05 March 2012

From Off the Streets of Cleveland Comes...

Comic trade paperback, n.pag.
Published 2003 (contents: 1976-87)

Acquired January 2012
Read February 2012
American Splendor: The Life and Times of Harvey Pekar
and More American Splendor: The Life and Times of Harvey Pekar

Stories: Harvey Pekar with Joyce Brabner
Art: R. Crumb, Kevin Brown, Gregory Budgett, Gary Dumm, Gerry Shamray, Sean Carroll, Sue Cavey, Val Malyerik

As far as I can tell, this shouldn't have worked. American Splendor isn't ever about anything, or rather it's about everything, with Harvey Pekar just picking moments in his life that he finds vaguely interesting. Or not even that.

Many of Pekar's stories are almost anti-comic in the amount of narration that Pekar provides to go with the art. There's no word/image hybridity here; without the narration, the pictures would just be isolated fragments, and it would be nearly impossible to deduce the stories. In the story "American Splendor Assaults the Media," there's so much text that there's barely room for images in the panels-- and the images are just Harvey Pekar as he tells you about the events. With little-to-no-alteration, it could be a straight text piece.

But somehow, American Splendor is utterly comics. I'm not sure why the pictures are there sometimes, but if they weren't, you'd have something very different. The stories might be dominated by Pekar's voice (so much so that sometimes who the artist is seems irrelevant), but the art does a lot to give it that voice. The first story in the book, "The Harvey Pekar Name Story," is the clearest demonstration of that. This story is just four pages of headshots-- the incidents the story describes never appear on-panel-- meaning that the illustrations are used to convey Pekar's body language as he "tells" the story. Though the narrative communicated would be same if Pekar had simply typed up the story as straight prose, the comic form gives it a sense of timing and humor.
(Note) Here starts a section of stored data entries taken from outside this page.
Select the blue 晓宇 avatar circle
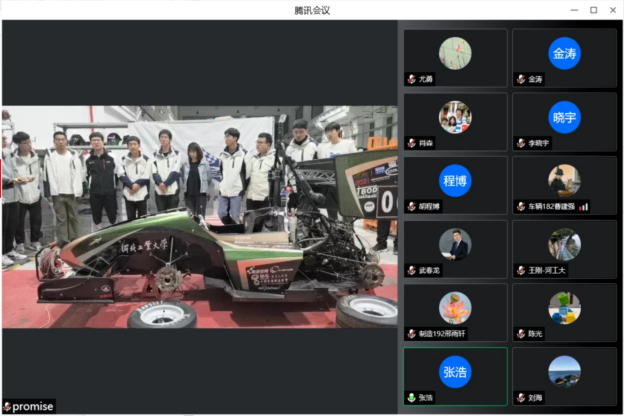Screen dimensions: 624x416 click(x=564, y=117)
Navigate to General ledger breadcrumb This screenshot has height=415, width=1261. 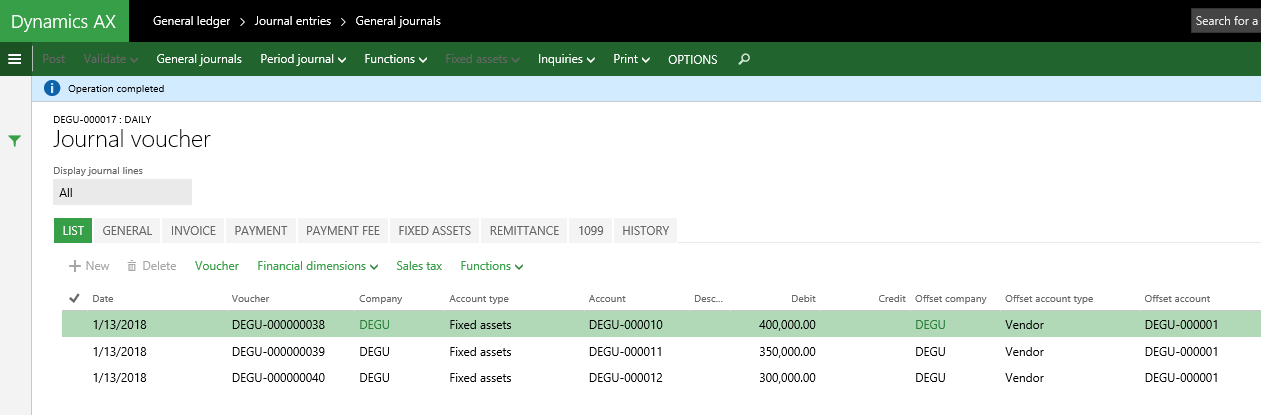[x=191, y=21]
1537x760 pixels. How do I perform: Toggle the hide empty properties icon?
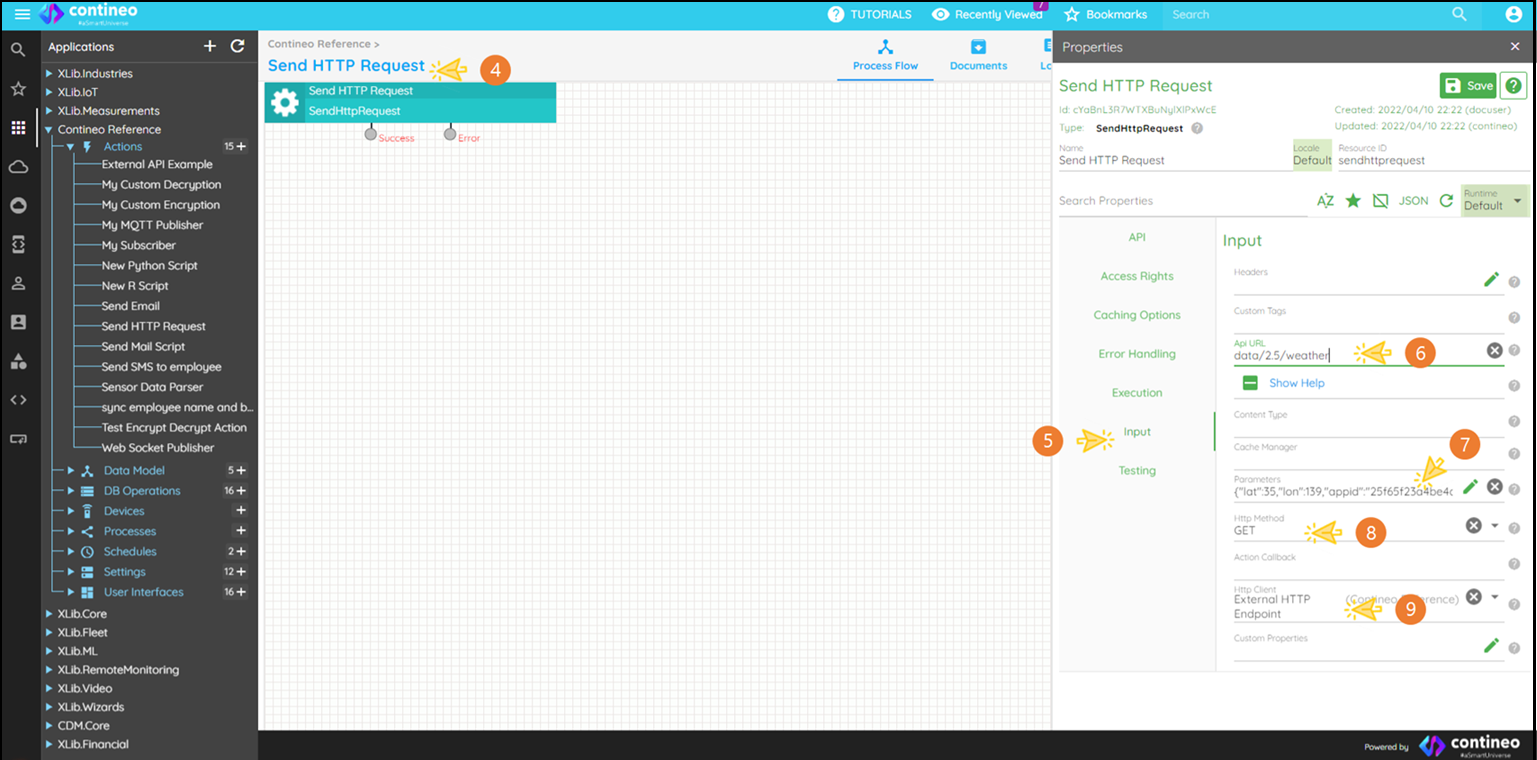(x=1380, y=201)
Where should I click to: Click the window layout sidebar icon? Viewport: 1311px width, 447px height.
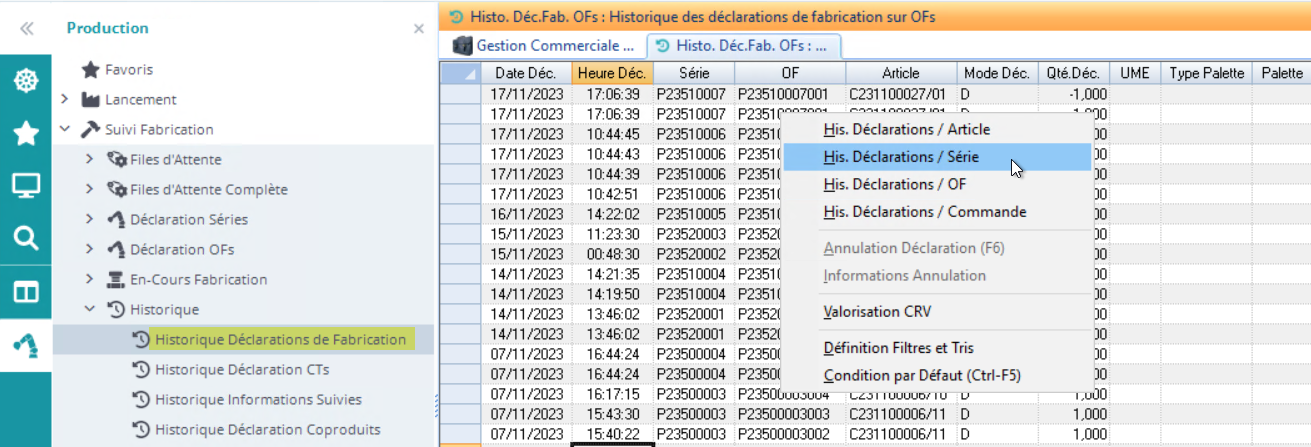click(x=26, y=291)
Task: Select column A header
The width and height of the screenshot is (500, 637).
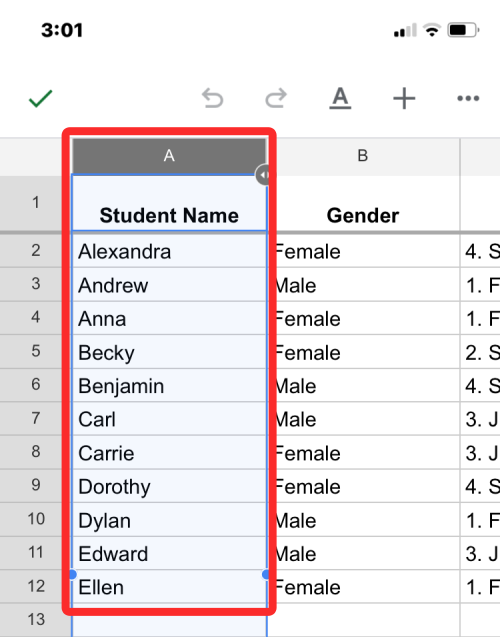Action: 169,156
I actually once did an experiment where I gave the story as prose to my class and then as a comic, and all of them reported enjoying it much more as a comic. I myself liked American Splendor a lot, and I think I would have found it unsatisfying in any medium other than comics, so clearly Pekar is doing something right.

(My favorite story, by the way, was the one about Harvey's relationship with the guy he would bum rides off of, but refused to do any favors for in return.)